» **Try it**: Consider the entries below. Count the lines holding the string "Florida" and state the number only.

- - -

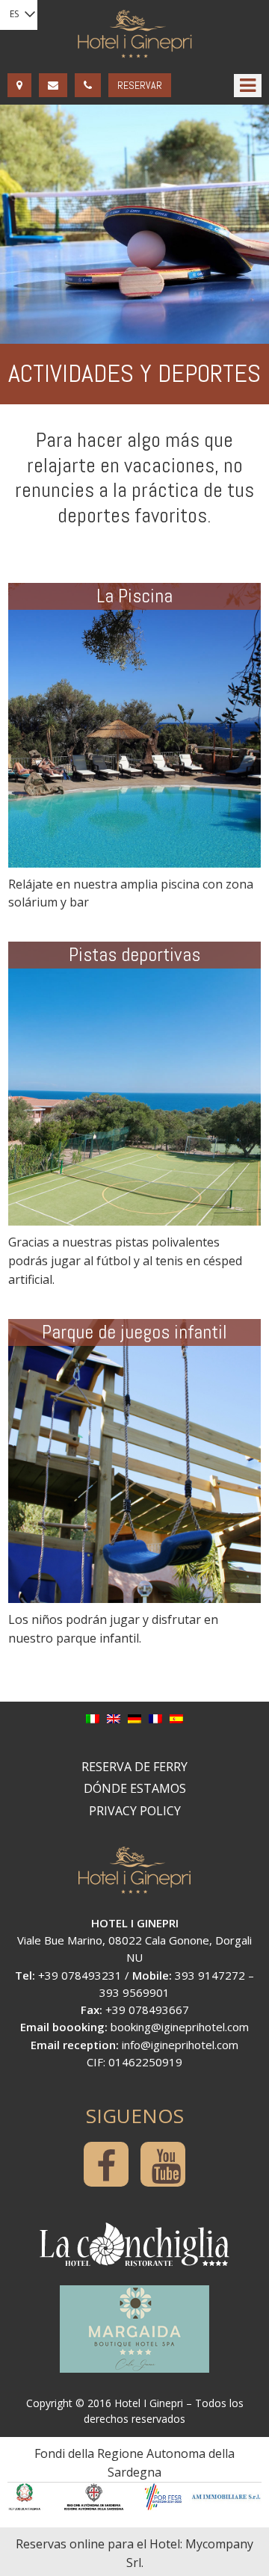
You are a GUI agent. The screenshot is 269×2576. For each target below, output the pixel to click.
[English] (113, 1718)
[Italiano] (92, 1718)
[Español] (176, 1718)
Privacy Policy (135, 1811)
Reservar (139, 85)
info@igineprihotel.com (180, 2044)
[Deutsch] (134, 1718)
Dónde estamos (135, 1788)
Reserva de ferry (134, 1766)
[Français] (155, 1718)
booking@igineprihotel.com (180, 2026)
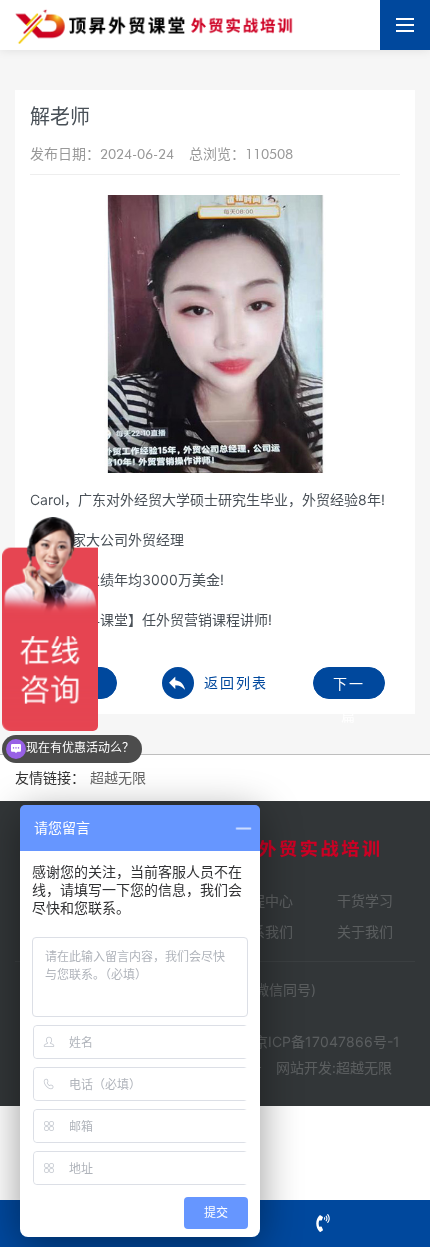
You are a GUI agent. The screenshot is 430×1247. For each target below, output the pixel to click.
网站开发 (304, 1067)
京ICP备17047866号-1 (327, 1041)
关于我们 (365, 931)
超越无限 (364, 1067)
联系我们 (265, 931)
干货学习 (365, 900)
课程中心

- - -

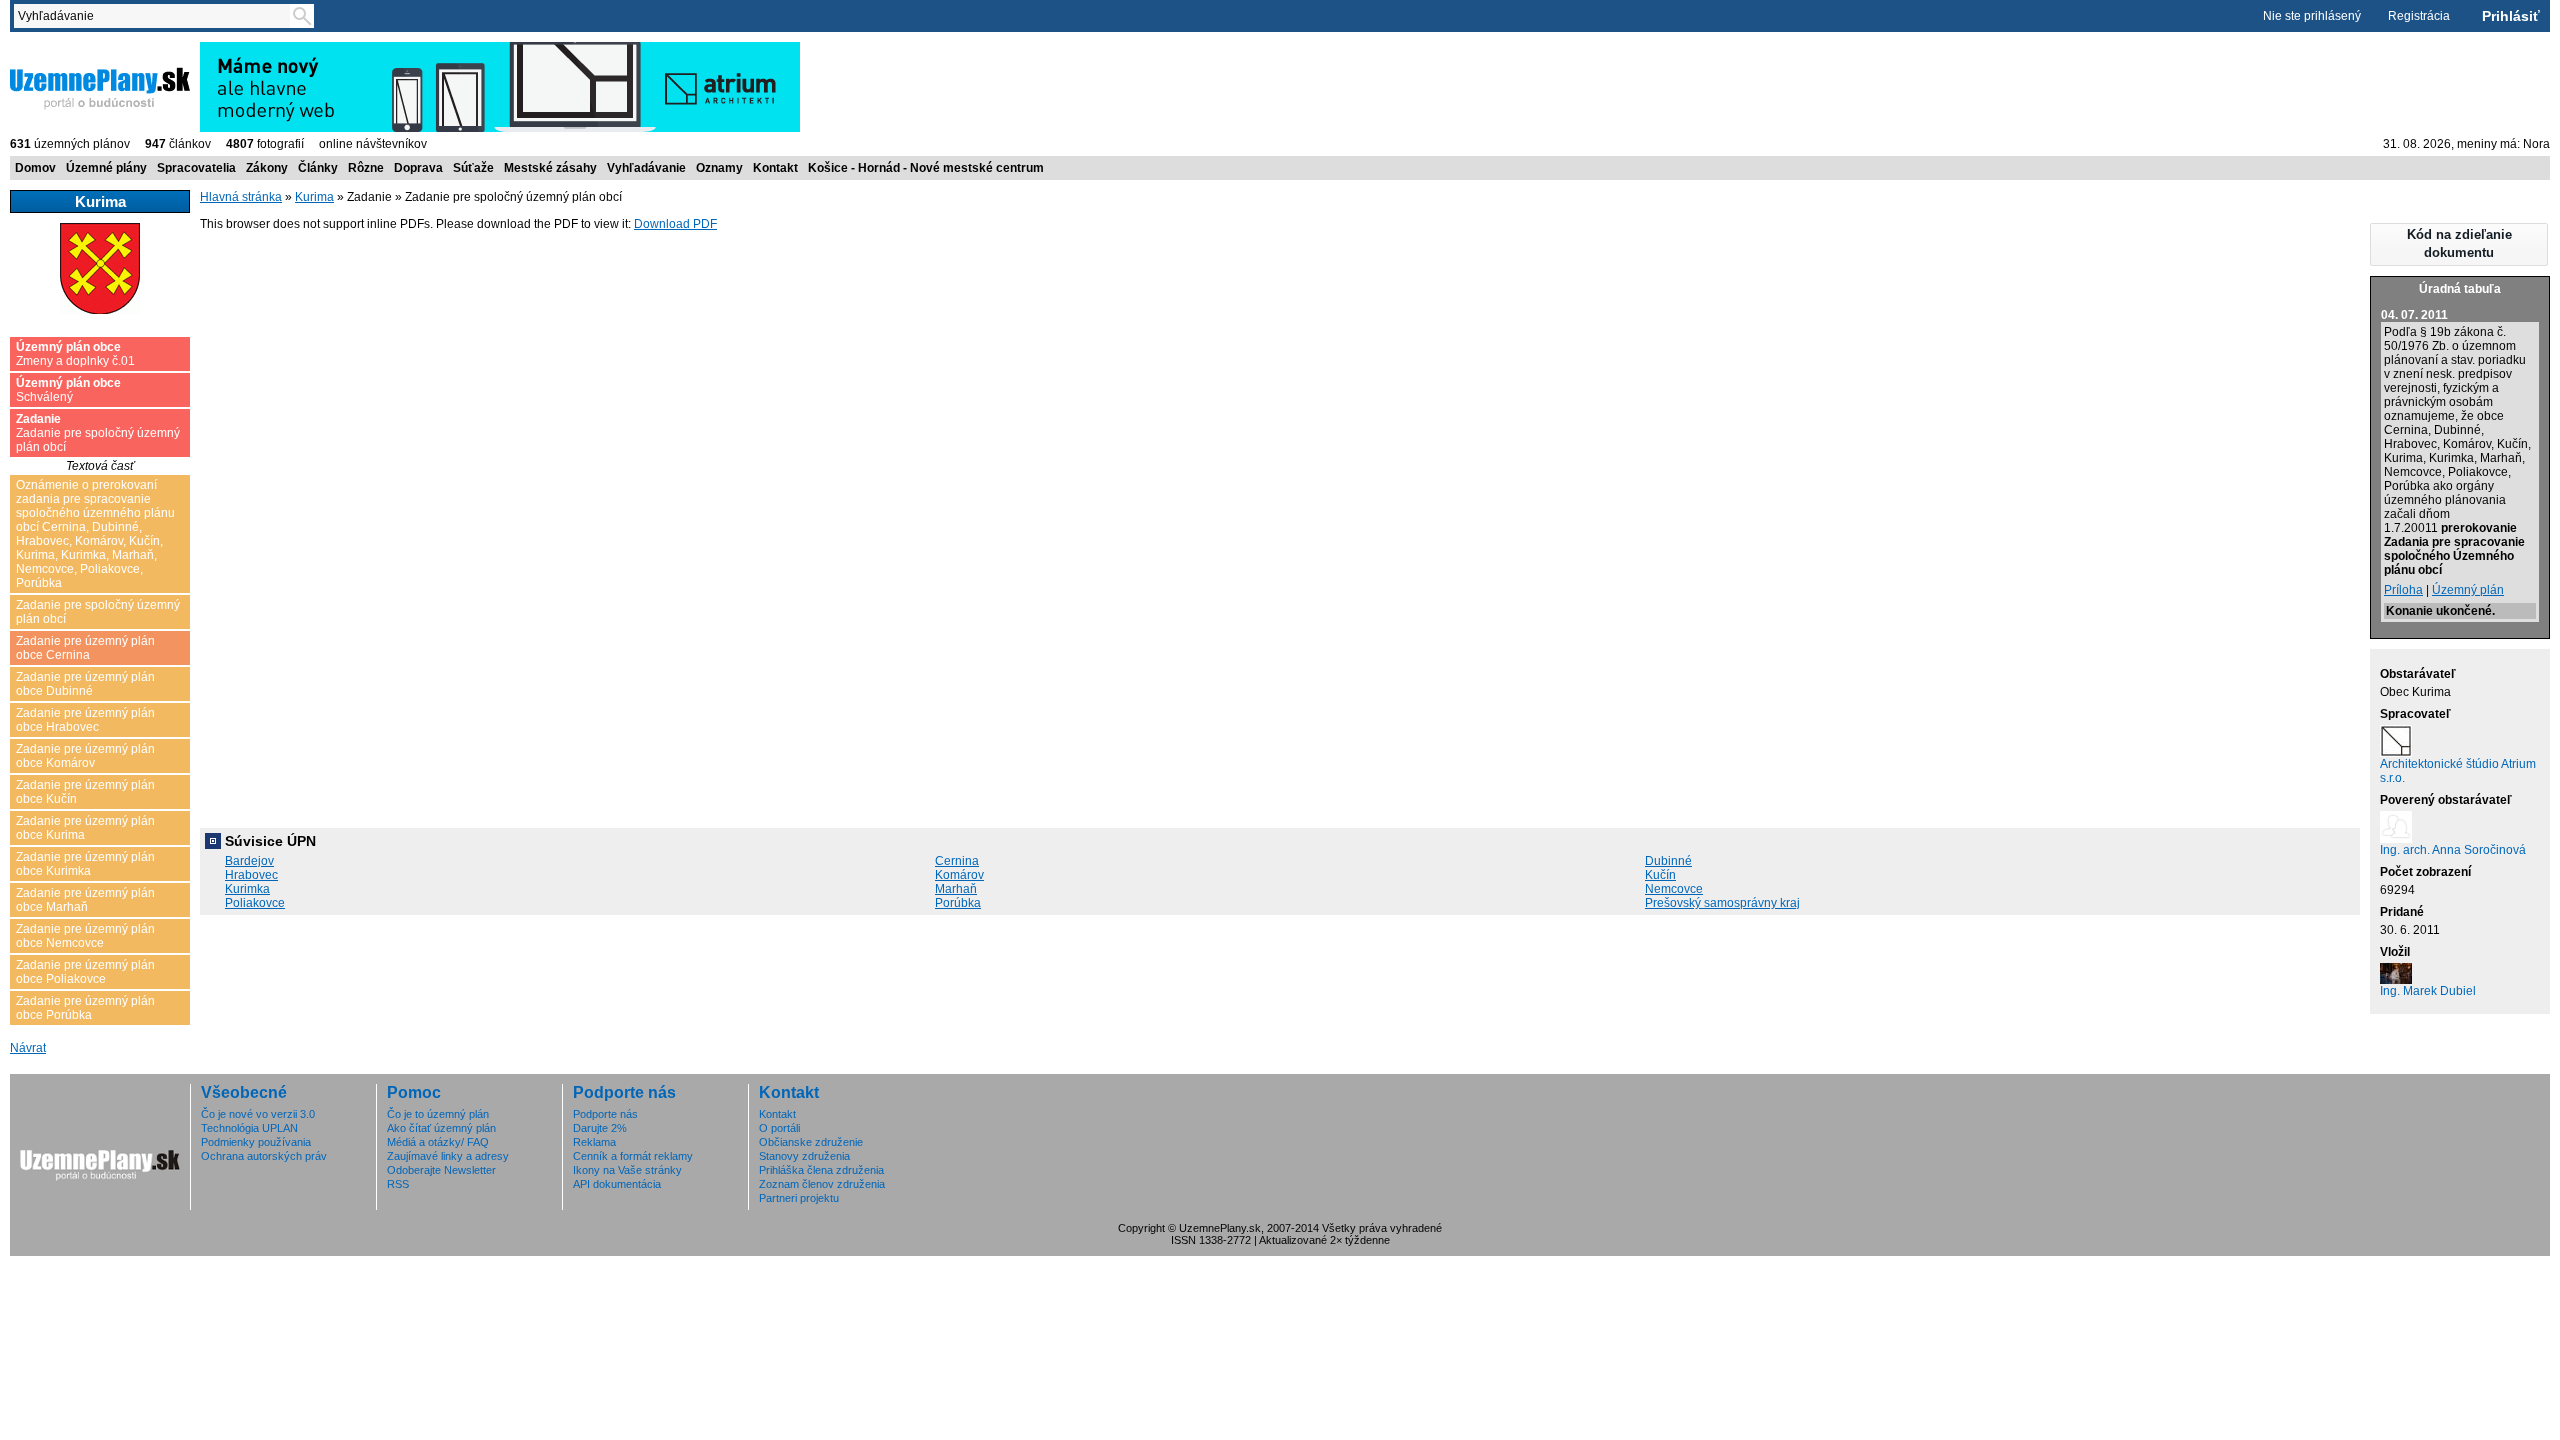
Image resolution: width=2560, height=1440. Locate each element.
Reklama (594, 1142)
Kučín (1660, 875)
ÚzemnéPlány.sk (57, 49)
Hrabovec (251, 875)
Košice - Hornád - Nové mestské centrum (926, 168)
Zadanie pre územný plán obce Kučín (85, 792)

- - -

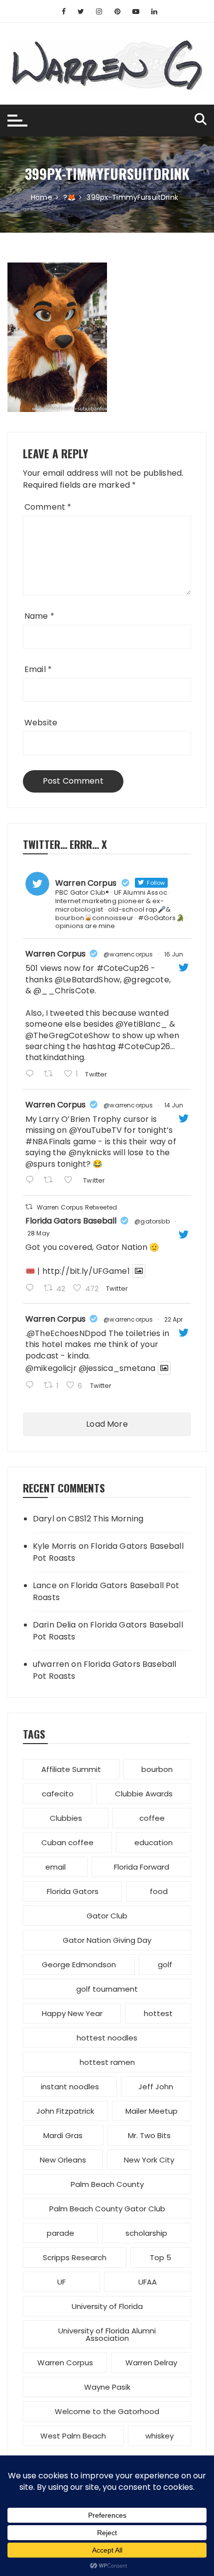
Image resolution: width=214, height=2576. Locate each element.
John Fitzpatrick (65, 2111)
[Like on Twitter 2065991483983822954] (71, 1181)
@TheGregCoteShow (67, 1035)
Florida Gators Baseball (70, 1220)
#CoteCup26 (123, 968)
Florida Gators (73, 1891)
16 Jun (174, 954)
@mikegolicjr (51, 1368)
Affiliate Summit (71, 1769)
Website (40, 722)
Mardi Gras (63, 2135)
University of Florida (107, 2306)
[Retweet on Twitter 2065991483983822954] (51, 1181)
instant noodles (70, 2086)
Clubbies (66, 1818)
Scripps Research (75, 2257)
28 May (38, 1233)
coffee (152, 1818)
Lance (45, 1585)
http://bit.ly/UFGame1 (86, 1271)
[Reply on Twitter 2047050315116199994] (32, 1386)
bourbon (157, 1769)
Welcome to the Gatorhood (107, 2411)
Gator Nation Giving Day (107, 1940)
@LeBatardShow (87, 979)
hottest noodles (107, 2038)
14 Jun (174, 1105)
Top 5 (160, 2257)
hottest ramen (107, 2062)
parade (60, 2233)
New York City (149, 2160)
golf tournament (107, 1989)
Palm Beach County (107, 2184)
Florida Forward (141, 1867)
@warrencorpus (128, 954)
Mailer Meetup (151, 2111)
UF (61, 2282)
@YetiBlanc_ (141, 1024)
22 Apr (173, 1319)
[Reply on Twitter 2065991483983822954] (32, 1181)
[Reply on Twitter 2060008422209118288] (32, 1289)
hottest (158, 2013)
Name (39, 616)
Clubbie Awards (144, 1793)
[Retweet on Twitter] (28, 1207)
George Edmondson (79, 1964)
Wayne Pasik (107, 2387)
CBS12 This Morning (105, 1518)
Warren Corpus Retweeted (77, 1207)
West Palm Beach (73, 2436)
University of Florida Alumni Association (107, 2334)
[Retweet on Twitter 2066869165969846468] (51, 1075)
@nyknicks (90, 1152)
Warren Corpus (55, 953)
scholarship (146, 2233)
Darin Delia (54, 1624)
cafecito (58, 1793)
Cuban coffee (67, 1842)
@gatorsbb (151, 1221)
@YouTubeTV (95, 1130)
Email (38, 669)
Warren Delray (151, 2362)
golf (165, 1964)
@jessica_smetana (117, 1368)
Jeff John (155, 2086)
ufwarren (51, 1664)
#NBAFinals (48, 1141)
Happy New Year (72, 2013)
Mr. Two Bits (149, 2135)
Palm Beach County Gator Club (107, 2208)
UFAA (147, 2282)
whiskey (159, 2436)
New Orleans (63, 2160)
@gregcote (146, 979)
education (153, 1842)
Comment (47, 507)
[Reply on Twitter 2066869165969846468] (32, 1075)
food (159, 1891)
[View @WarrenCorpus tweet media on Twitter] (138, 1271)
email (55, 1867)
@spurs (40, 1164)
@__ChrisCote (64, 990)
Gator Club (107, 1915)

- - -

» **Result for this task**: 5